■ Tareas a realizar ■
[A] Según el artículo, ¿qué premio ganó Gianfranco Rosi con Sacro GRA?
[B] Devuelva, copiado sin cambios, todo el fragmento del artículo que va desde "En el documental" hasta "cercana costa africana.".

■ Artículo ■
━━━━━━━━

¿Debe un cineasta mostrar los cadáveres de los inmigrantes?
En el documental sobre la crisis de los refugiados en Grecia, Gianfranco Rosi prefiere traicionarse a sí mismo antes que traicionar la realidad.
15 febrero, 2016 00:13Noticias relacionadas
Si Ave, César era la película perfecta para una inauguración, Fuocoammare (Fuego en el mar) parece haber sido concebida para lo que la Berlinale demanda. El documental de Gianfranco Rosi, que hace tres años ganó para sorpresa de todos el León de Oro en Venecia con Sacro GRA, está ambientado en la isla de Lampedusa, donde sus habitantes se han acostumbrado a convivir con la llegada masiva de refugiados en pateras desde la cercana costa africana.

━━━━━━━━

■ Información proporcionada ■

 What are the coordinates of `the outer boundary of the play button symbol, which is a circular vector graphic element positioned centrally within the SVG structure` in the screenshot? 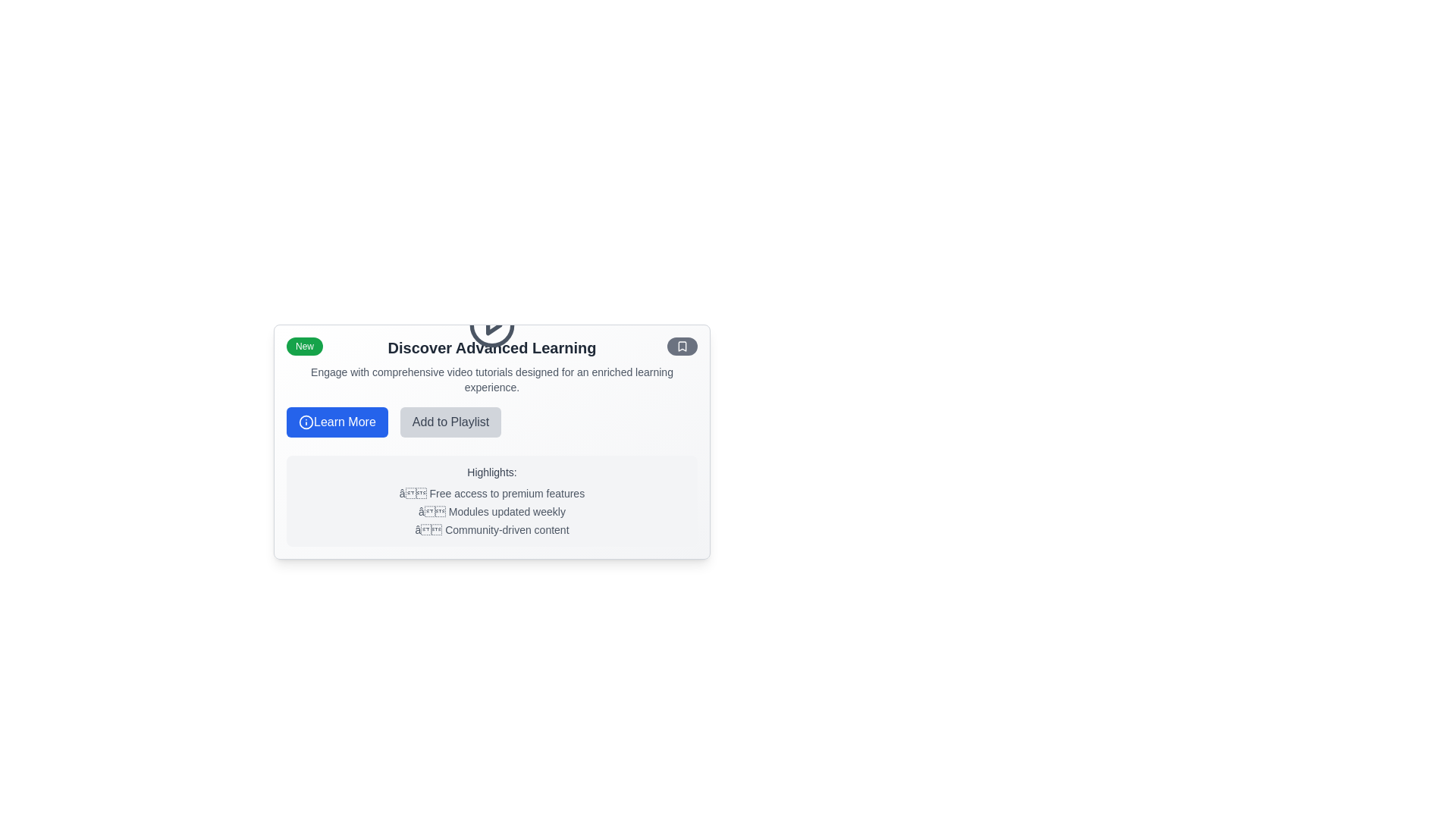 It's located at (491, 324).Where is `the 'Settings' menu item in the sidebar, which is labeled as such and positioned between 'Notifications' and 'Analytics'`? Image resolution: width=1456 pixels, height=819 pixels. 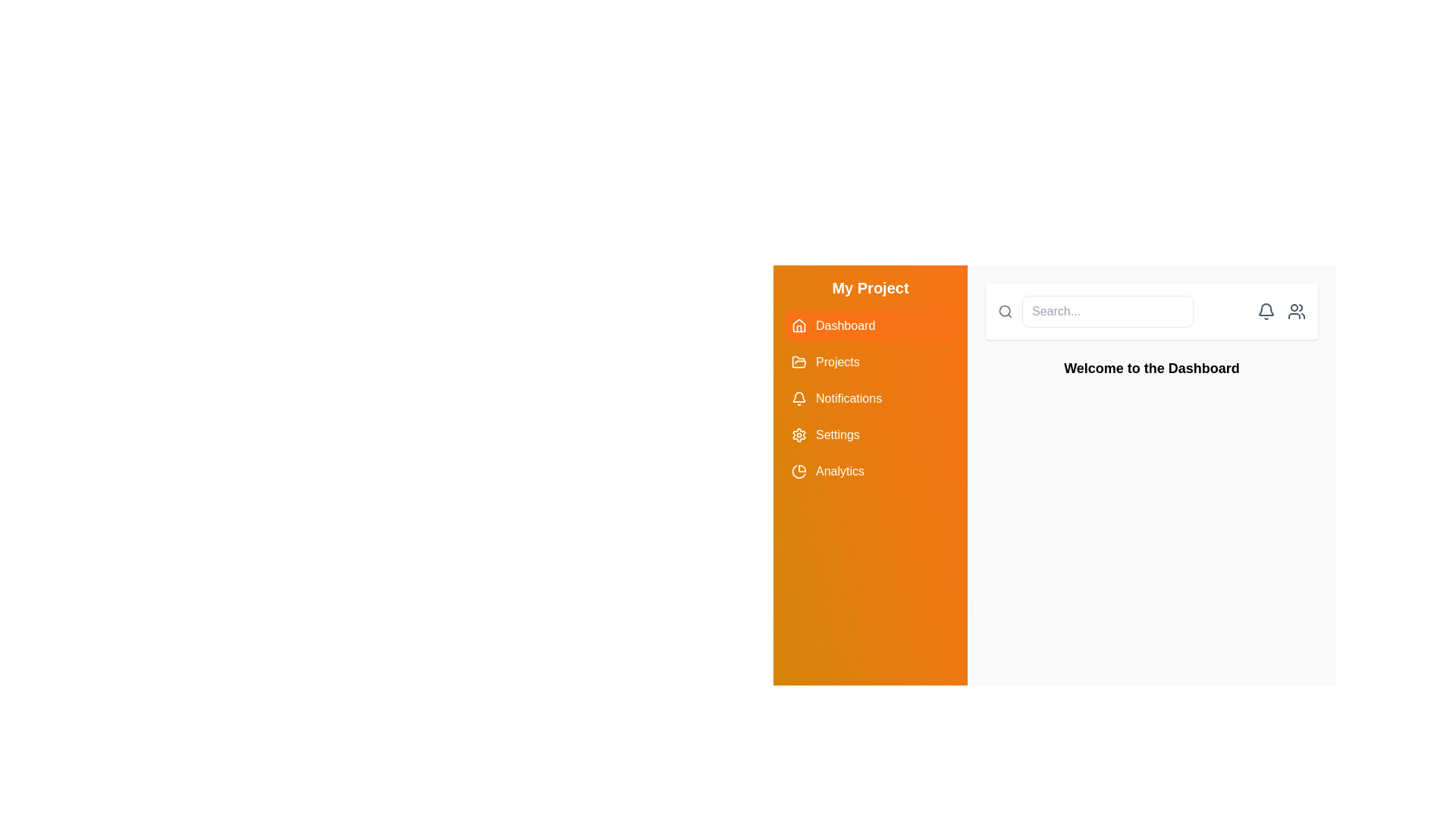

━━━━━━━━

■ Soluciones propuestas ■
[A] El León de Oro en Venecia.

[B]
En el documental sobre la crisis de los refugiados en Grecia, Gianfranco Rosi prefiere traicionarse a sí mismo antes que traicionar la realidad.
15 febrero, 2016 00:13Noticias relacionadas
Si Ave, César era la película perfecta para una inauguración, Fuocoammare (Fuego en el mar) parece haber sido concebida para lo que la Berlinale demanda. El documental de Gianfranco Rosi, que hace tres años ganó para sorpresa de todos el León de Oro en Venecia con Sacro GRA, está ambientado en la isla de Lampedusa, donde sus habitantes se han acostumbrado a convivir con la llegada masiva de refugiados en pateras desde la cercana costa africana.